Maintenance therapy (MT), which aims to destroy the remaining tumor cells after hematopoietic stem cell transplantation (HSCT), is the final stage of treatment for acute lymphoblastic leukemia (ALL). The restoration of naive T lymphocytes is extremely important after HSCT because it provides a wide variety of T cell receptor repertoire, which is necessary to avoid recurrence of the leukemic clone. The recovery of both naive T and B lymphocytes can be demonstrated by measuring TREC/KREC-positive cells
The group of patients receiving maintenance therapy after going into remission included 18 patients (male, 11; female, 7) with ALL. According to the immunophenotype ALL: common B (n = 14), cortical T cell ALL (n = 2), pre-B cell (n = 2). According to the FAB classification, 6/18 (33%) had stage L1; the remaining 12/18 (67%) had stage L2. Peripheral blood for analysis was collected from patients at the time of MT, regardless of the date of initiation of treatment; thus, the median time when the material was collected was 9 (1.2 to 15.8) months. Quantitative analysis of TREC and KREC molecules was performed by RQ-PCR.
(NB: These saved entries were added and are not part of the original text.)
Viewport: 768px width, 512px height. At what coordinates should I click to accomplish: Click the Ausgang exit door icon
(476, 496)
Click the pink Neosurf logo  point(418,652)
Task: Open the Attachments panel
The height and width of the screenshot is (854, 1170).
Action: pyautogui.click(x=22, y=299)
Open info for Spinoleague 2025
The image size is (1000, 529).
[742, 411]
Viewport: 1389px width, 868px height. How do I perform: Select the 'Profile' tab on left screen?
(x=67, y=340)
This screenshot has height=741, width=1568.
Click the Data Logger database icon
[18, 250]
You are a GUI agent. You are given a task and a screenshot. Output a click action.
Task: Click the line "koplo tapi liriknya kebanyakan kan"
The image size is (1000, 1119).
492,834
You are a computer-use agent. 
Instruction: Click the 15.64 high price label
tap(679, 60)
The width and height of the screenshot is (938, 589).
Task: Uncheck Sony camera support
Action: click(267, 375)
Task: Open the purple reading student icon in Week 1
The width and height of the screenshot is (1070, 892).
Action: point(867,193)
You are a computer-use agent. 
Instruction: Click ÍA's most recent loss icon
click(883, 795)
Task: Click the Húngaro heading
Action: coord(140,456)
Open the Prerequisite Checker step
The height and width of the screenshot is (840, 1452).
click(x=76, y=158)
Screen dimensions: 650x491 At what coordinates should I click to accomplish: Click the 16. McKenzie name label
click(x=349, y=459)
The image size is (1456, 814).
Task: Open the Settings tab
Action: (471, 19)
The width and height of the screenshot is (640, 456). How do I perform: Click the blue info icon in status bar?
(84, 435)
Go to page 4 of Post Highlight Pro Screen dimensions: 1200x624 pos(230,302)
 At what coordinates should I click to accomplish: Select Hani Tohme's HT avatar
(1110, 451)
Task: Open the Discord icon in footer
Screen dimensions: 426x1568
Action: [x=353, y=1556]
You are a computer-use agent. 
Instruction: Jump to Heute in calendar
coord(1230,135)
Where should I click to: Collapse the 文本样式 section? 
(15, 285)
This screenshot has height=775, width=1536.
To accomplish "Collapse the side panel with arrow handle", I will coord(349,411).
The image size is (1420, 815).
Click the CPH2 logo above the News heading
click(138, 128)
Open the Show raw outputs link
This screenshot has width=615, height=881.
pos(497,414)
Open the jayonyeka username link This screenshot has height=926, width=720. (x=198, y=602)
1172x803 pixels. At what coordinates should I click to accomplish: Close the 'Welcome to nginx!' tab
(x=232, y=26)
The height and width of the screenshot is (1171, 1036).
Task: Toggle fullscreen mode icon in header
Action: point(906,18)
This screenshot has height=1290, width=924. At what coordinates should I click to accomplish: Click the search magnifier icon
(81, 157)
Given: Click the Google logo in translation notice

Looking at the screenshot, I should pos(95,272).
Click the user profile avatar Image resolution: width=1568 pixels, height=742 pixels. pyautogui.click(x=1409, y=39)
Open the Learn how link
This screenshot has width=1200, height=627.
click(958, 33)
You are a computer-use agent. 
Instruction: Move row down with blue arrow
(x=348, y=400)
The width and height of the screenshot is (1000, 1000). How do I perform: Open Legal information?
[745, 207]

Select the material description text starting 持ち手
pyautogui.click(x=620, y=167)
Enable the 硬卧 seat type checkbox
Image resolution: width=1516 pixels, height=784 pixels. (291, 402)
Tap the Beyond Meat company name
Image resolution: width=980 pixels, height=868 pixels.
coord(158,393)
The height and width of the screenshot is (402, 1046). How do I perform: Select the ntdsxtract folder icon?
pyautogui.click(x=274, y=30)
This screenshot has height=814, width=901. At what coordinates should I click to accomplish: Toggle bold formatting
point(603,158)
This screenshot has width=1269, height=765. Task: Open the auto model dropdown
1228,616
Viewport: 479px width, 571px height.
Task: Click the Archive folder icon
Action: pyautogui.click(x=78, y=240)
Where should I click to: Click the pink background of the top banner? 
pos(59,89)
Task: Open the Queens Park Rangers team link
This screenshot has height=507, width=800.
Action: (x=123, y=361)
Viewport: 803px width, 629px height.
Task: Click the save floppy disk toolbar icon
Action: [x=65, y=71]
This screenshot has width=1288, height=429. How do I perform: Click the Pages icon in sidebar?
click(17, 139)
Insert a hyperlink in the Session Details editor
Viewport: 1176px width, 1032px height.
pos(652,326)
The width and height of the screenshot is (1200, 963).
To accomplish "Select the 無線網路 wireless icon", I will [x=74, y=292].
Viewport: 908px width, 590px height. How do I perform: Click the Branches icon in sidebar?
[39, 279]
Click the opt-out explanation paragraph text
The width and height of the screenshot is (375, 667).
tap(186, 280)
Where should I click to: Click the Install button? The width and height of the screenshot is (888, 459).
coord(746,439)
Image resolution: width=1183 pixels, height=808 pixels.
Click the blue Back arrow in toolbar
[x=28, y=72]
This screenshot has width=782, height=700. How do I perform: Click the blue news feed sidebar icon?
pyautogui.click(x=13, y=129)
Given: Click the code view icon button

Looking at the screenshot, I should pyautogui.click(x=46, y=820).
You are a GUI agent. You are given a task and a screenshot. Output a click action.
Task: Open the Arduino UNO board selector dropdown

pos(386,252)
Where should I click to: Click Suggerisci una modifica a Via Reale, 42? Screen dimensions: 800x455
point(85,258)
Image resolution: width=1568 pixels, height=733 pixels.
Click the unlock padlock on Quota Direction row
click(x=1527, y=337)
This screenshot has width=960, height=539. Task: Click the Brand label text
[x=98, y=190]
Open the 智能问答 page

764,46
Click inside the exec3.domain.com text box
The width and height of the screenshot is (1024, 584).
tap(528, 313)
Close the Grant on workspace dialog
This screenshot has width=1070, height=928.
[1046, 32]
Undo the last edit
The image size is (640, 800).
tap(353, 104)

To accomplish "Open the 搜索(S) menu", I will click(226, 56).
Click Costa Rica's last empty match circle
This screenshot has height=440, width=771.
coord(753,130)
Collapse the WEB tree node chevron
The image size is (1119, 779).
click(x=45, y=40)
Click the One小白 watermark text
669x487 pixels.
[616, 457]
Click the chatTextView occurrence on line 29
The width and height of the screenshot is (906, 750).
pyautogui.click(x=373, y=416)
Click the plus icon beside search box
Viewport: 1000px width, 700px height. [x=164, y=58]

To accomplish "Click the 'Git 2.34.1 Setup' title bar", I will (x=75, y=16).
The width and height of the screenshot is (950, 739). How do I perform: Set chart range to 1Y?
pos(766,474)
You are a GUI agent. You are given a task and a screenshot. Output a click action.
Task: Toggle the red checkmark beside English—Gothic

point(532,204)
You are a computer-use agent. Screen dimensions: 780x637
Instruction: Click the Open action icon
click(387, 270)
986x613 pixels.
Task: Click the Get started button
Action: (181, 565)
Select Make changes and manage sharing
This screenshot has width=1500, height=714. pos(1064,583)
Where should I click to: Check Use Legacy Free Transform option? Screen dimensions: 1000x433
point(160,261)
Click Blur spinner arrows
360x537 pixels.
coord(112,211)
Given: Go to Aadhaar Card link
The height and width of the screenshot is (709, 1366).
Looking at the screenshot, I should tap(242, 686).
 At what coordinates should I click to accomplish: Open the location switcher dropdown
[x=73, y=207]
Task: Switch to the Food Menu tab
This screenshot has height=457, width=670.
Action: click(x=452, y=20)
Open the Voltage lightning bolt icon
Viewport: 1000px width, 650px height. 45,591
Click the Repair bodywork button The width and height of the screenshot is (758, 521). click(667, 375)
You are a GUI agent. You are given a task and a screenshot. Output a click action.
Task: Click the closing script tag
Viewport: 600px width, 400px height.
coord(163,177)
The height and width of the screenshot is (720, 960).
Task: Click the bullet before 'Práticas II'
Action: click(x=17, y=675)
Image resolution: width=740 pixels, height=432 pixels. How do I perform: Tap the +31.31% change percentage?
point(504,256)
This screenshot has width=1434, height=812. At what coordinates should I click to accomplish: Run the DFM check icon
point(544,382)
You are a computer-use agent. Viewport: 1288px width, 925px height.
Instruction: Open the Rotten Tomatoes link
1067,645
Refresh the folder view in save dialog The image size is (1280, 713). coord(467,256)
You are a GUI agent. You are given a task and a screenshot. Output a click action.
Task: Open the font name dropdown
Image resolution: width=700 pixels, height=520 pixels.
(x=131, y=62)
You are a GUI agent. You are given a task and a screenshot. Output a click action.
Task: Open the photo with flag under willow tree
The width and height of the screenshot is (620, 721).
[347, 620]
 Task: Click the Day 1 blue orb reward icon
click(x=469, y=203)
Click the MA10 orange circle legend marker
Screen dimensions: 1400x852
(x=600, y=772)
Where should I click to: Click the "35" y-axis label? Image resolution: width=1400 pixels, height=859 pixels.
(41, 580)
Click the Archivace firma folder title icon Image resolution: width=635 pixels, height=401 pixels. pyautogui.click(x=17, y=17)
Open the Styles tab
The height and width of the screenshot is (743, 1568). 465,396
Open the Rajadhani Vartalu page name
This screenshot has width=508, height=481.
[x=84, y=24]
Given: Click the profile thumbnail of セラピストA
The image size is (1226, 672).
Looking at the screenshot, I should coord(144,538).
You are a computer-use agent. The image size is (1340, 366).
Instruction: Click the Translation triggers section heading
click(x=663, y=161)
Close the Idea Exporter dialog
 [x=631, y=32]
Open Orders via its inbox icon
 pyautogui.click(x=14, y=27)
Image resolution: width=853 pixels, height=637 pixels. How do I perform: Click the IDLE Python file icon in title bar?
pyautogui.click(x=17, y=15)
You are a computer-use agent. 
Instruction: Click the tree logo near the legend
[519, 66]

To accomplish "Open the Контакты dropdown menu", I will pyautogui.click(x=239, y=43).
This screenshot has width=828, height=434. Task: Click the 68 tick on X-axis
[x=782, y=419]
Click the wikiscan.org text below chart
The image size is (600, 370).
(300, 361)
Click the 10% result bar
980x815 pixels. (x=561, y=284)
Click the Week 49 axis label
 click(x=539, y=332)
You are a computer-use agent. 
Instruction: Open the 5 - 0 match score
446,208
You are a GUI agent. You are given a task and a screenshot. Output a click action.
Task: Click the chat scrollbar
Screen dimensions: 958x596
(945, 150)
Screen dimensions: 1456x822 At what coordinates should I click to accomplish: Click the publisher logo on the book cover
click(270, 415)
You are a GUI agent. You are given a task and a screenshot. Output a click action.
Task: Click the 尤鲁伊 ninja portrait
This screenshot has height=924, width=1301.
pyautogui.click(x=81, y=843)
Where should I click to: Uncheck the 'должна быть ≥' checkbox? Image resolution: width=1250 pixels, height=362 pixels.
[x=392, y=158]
During 1.5 years of maintenance therapy in patients with ALL, the TREC count increases but does not reach normal values. B lymphocytes, in turn, recover extremely slowly and have extremely low values in all patients studied. In 5/18 patients, B cells were not detected at all. Reliable differences were found between the KREC content in patients receiving PT and healthy donors (p < 0.0001), as well as between the KREC and TREC counts in these patients. It was found that at the stage of remission induction on day 22, there is a reliable decrease and redistribution of the subpopulation composition of T and B lymphocytes, which continues until the end of consolidation. After the cancellation of high-dose chemotherapy, lymphocytes begin to gradually recover, but the rate of T lymphocytes significantly exceeds that of B lymphocytes.
Quantitative analysis of TREC and KREC molecules allows us to judge the renewal of the pool of naive T and B lymphocytes without the use of additional immunological research methods. This method can be used at the stage of maintenance therapy to monitor immune reconstitution.